Le prix moyen d’une œuvre y est toujours plus élevé que partout ailleurs sur terre : 280 000 dollars
Pendant que Hong Kong était paralysée par ses restrictions sanitaires drastiques, certaines mégapoles voisines se sont fait un nom sur le marché de l’art, comme Séoul, qui a récupéré la foire Frieze en septembre, ou Singapour qui a lancé une nouvelle foire en janvier. «Hong Kong garde l’avantage d’un marché bien structuré, avec la présence des grands acteurs internationaux (…) qui se traduit par une avance considérable en termes de produit de ventes», affirme cependant Thierry Ehrmann, directeur d’Artprice. L’un des avantages de la métropole chinoise est l’absence de droits de douane, de taxes sur la valeur ajoutée ou de droits de succession sur les œuvres d’art.

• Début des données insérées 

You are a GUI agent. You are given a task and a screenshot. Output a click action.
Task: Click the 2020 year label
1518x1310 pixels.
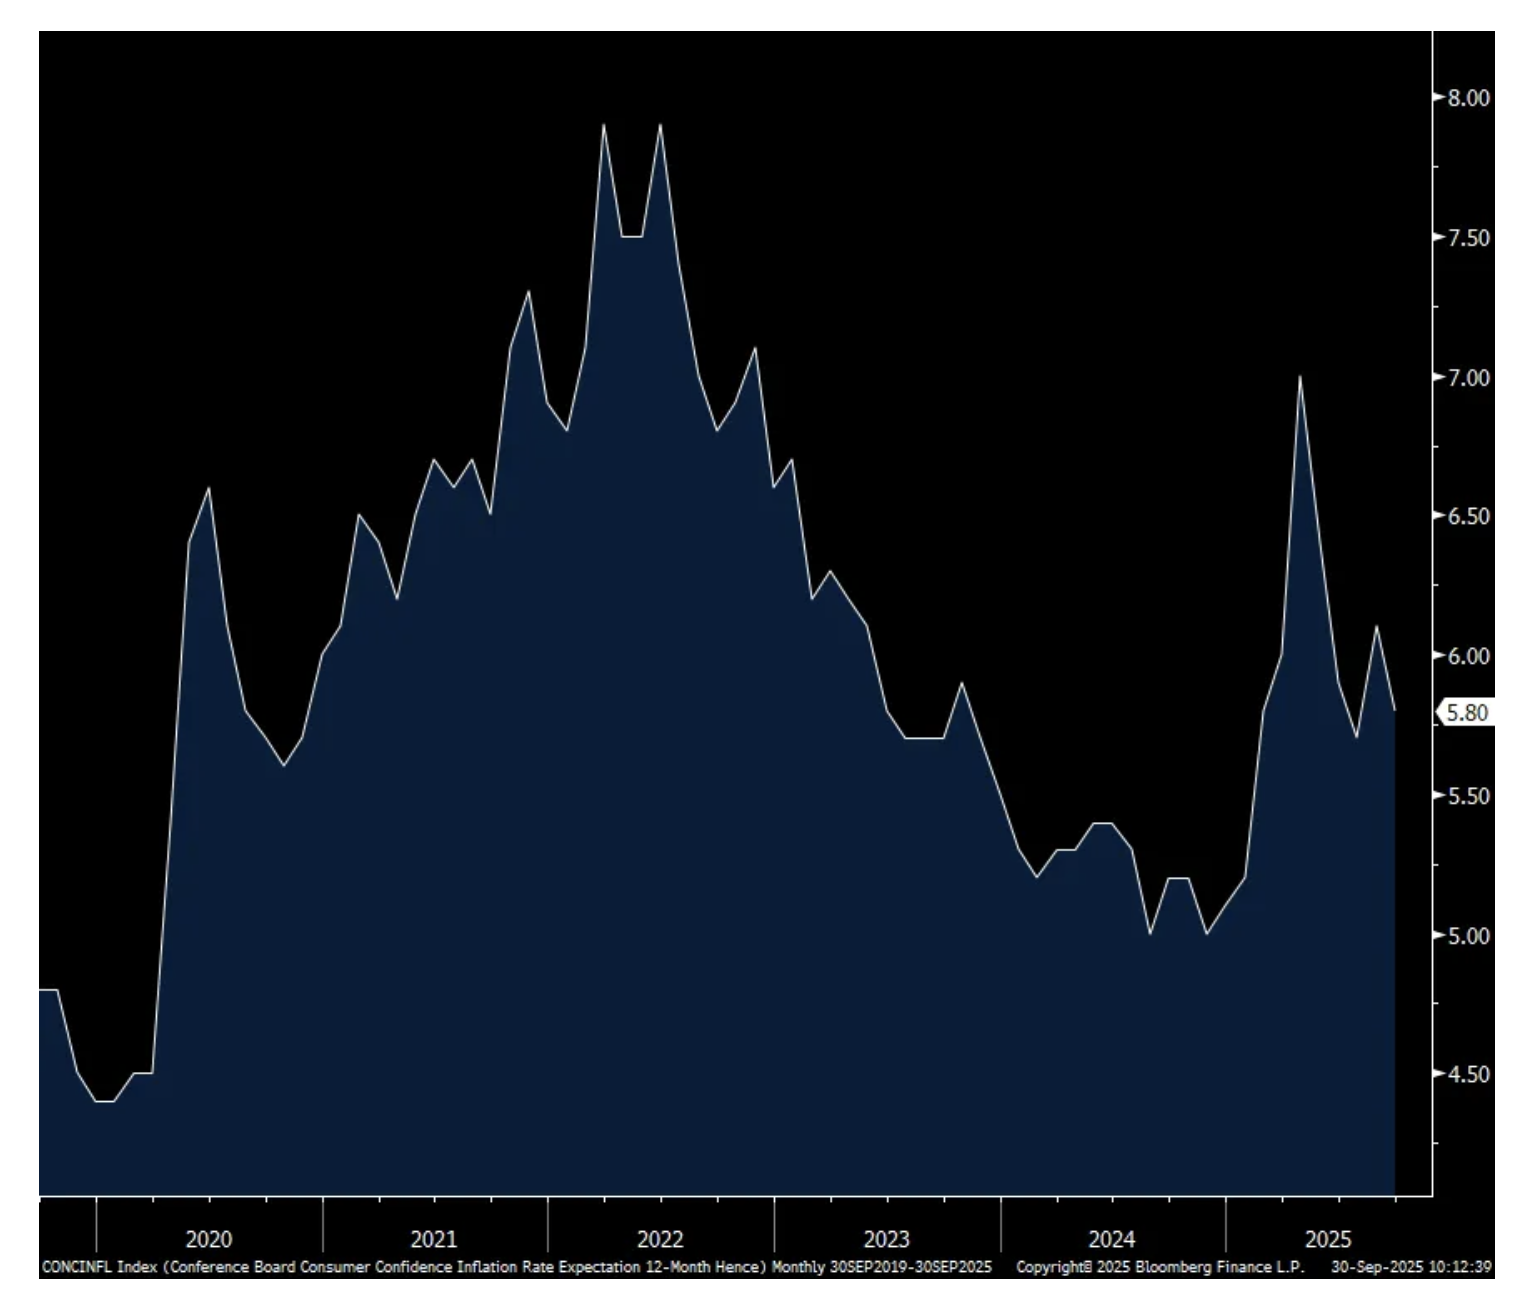point(208,1240)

«Le potentiel de cette région est immense», s’enthousiasme Alex Branczik, responsable de l’art moderne et contemporain Asie chez Sotheby’s. Pour les trois principales maisons de vente aux enchères du monde, Hong Kong constitue «le nouvel eldorado», note Artprice dans sa dernière étude : Christie’s y a réalisé 8 % de son chiffre d’affaires mondial sur les œuvres d’art, en 2022, Sotheby’s 12 % et Phillips 13 %. «Le prix moyen d’une œuvre y est toujours plus élevé que partout ailleurs sur terre : 280 000 dollars», fait valoir Thierry Ehrmann.
La Chine pèse 24 % du marché mondial de l’art, au 2e rang derrière les États-Unis, contre 35 % en 2021, après avoir vu ses ventes chuter de 34 % en 2022 en raison de la pandémie, selon Artprice. Mais les maisons de vente parient que le ralentissement ne durera pas, et prévoient même d’ambitieux élargissements de leurs activités hongkongaises dès 2024.
Sotheby’s, dont le siège est à New York, compte désormais autant d’enchérisseurs en Asie qu’en Amérique du Nord. «C’est un pilier essentiel de notre activité. Et pas seulement à Hong Kong», ajoute-t-il, soulignant que les enchérisseurs asiatiques sont également «essentiels» dans les salles des ventes de Londres, New York et Paris. En 2022, deux tiers de ses nouveaux clients étaient asiatiques et «largement plus jeunes», relate le responsable. Sotheby’s a signé l’an passé un bail de location de 2 230 m² en plein Central, le quartier hongkongais des affaires, aux loyers parmi les plus chers du monde.
Mais hors de l’élite artistique de la ville, certains artistes vivent plus difficilement de leur travail. «Je pense que les maisons de vente aux enchères et les collectionneurs seront assez intelligents pour se tenir à distance des artistes controversés et des œuvres» pouvant être jugées séditieuses, déclare Kacey Wong, exilé à Taïwan, qui dit ne pas «oser» exposer à Hong Kong.